• [Task]:
Set down again, exactly and only, the lines from the one that contains "Task: Click the" through the last line of the records below, both included, but not the pictures.

══════

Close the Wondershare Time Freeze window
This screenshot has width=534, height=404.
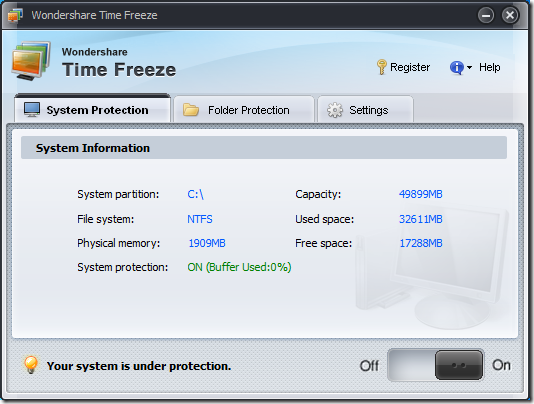pyautogui.click(x=510, y=15)
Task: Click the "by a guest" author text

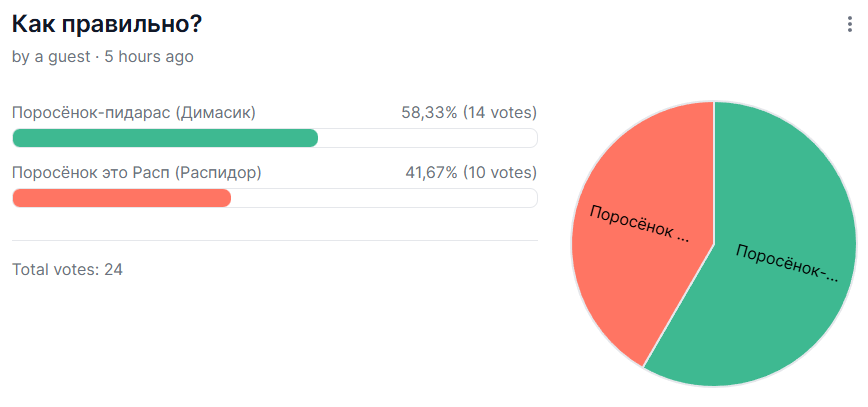Action: (x=51, y=57)
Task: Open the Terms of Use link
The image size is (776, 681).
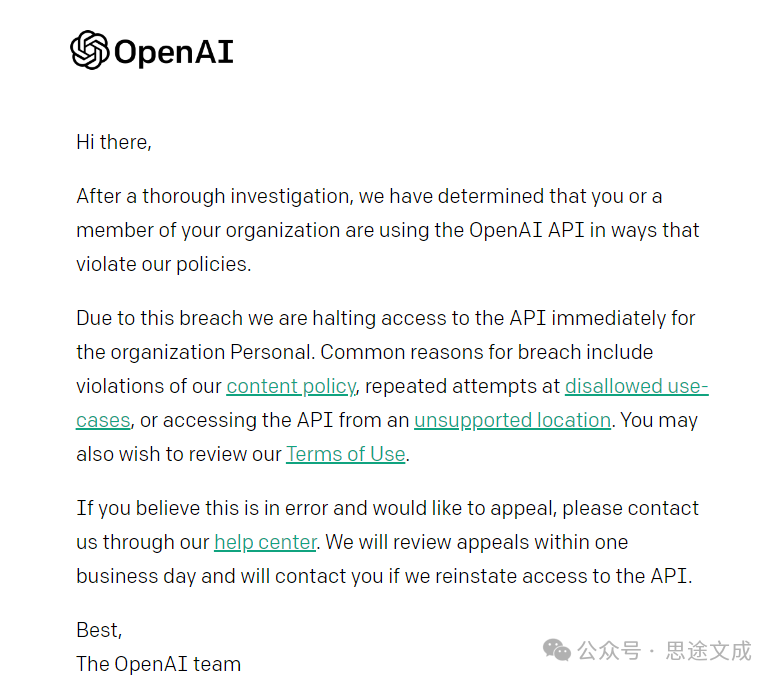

══════

• [Response to the task]:
Task: Click the "by a guest" author text

Action: (x=51, y=57)
Task: Open the Terms of Use link
The image size is (776, 681).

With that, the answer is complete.